Nikhil Swaminathan in Scientific American: (hat tip: Atanu Dey)
The researchers mathematically modeled these factors according to population growth to see how each respond when more people move to a city. They found that human needs, such as employment, utility consumption and housing, correspond directly with the population: As the number of people doubles so does the need for housing, jobs and electricity infrastructure, which encompasses the number of roads, gasoline stations and the like already in place and does not necessarily keep pace with individual growth—the ratio of user to facility simply rises. (And so, for example, there are simply more customers at the available gas stations.) At the other extreme, researchers found that increases in social activity and production outpace population growth. In other words, if the number of city denizens doubles, these factors—both negative (crime) and positive (wealth creation, total wages and gross domestic product)—will more than double.
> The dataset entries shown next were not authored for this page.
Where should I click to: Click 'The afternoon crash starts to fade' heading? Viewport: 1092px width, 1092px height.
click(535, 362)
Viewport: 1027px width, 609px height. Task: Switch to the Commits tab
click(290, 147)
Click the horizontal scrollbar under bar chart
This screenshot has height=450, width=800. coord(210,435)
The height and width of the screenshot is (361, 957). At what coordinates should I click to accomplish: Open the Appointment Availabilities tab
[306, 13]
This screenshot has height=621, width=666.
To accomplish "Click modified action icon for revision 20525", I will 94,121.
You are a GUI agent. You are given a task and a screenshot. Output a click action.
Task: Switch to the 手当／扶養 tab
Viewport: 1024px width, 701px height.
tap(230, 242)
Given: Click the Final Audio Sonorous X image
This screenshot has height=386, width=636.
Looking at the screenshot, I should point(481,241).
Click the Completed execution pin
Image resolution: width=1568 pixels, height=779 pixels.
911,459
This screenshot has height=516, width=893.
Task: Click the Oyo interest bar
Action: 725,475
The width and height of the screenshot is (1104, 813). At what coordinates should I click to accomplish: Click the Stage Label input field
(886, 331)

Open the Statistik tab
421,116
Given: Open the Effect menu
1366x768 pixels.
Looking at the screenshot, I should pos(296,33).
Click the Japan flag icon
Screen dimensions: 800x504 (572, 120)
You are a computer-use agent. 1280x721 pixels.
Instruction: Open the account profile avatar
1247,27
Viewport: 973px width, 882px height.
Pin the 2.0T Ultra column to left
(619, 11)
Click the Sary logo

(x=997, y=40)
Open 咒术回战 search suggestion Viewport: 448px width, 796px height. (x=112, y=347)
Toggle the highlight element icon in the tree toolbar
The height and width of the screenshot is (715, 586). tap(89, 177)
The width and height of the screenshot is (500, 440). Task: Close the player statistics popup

“These scaling laws give you some suggestion of …[how] … your city will behave as it grows,” in terms of economic activity, resource consumption, etc., Bettencourt says, adding that smaller cities, like Portland, Ore., and huge epicenters, like New York City, fall along the same continuum and are subject to the same multipliers.
“The practical application of this work is that the problem is not large cities, the problem is the conditions in which some people live in large cities,” says study co-author Jose Lobo, an economist at A.S.U.’s School of Sustainability in Tempe. “Policies should be directed to making large cities more livable”—for instance, enacting legislation or spending money to alleviate poverty and crime, the negative effects of growth.
Thomas Parris, director of sustainability programs at iSciences, a Burlington, VT, research company dedicated to improving understanding of sustainability, agrees that the main message of the paper is a recharacterization of cities so that better decisions can be made as urban areas continue to grow. “This is a fascinating paper that quantitatively explores the complex interactions between urbanization, sustainability and social innovation,” he says. “Insights, such as those presented in this paper, will help guide our collective choices as the pace of socioecological change accelerates.”